Another way is retrotransposition, where a gene’s messenger RNA (mRNA) is copied back into DNA an reinserted somewhere else, making a special copy called a retrogene.
Significance:
Gene duplication is highly important in evolution because the original gene keeps doing its jobs, but the new copy is free to mutate.This allows the duplicate to potentially develop a totally new and beneficial function, leading to the creation of diverse gene families and driving the evolution of new traits and complexity in living things.
Genome duplication: Mechanism and significance in evolution
An entire set of chromosomes is duplicated, often due to errors in meiosis or cell division. The organism ends up with extra full copies of its genome.
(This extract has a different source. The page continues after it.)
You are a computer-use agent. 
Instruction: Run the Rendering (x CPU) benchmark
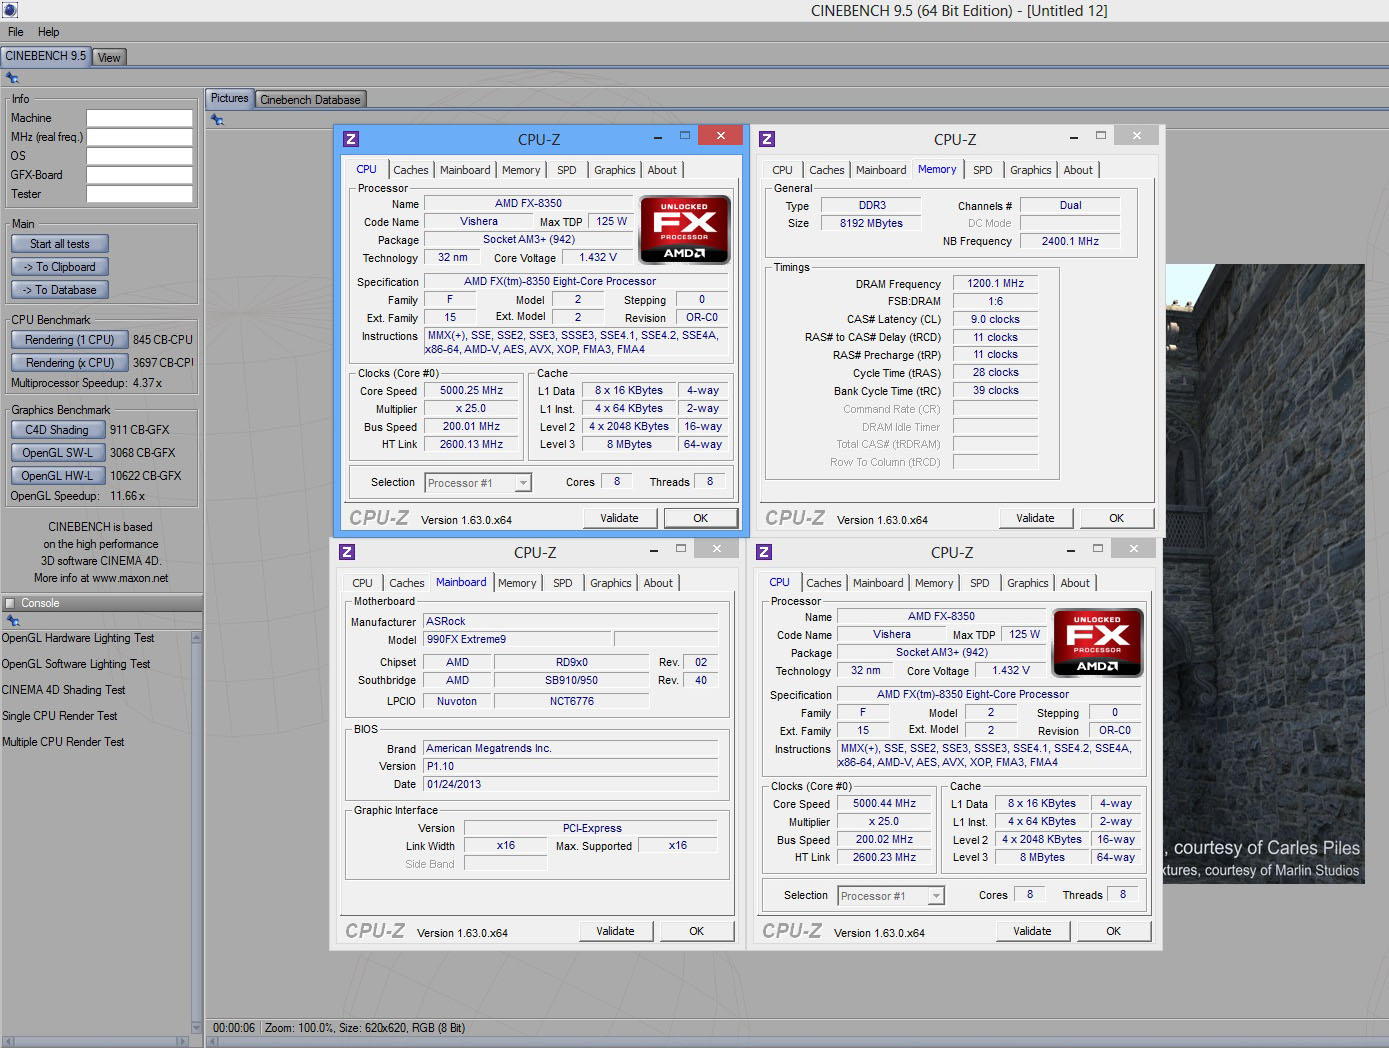69,363
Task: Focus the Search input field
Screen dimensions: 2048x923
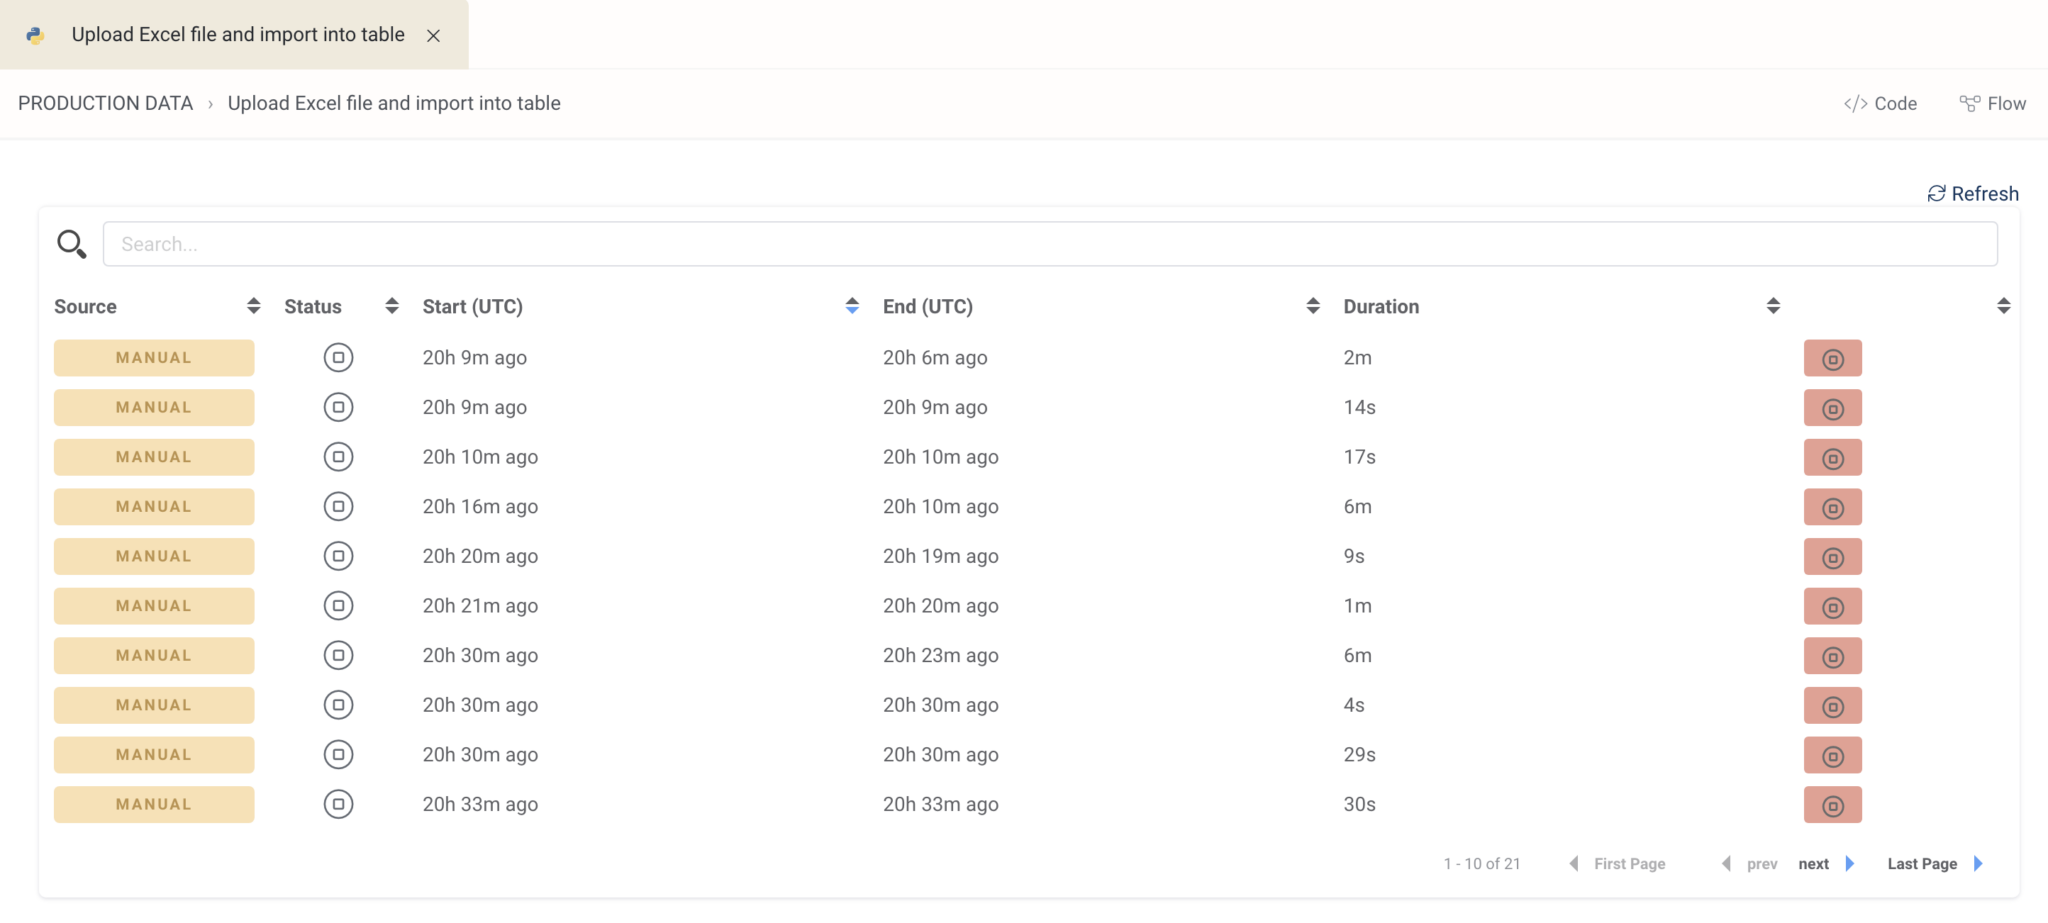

Genome duplications provide a huge amount of new genetic material (massive gene duplication), enabling major evolutionary innovations. They are especially common in plants, where they often leas to new species.
Chromosome Inversion: Mechanism and Significance for Evolution
Two particularly important Mechanisms:
Chromosome Inversion: A segment of a chromosome breaks, flips 180°, and reattaches. This changes the gene order and can reduce recombination in the inverted region.
Genome Duplication: An entire set of chromosomes is duplicated (polyploidy), usually due to errors in meiosis or cell division. This results in organisms with extra whole genome copies.
Significance for Evolution:
Chromosome mutations create large-scale genetic changes that can alter gene expression, preserve advantageous gene combinations, and provide new genetic material.
They increase genetic diversity, support adaptation, and can contribute to the formation of new species.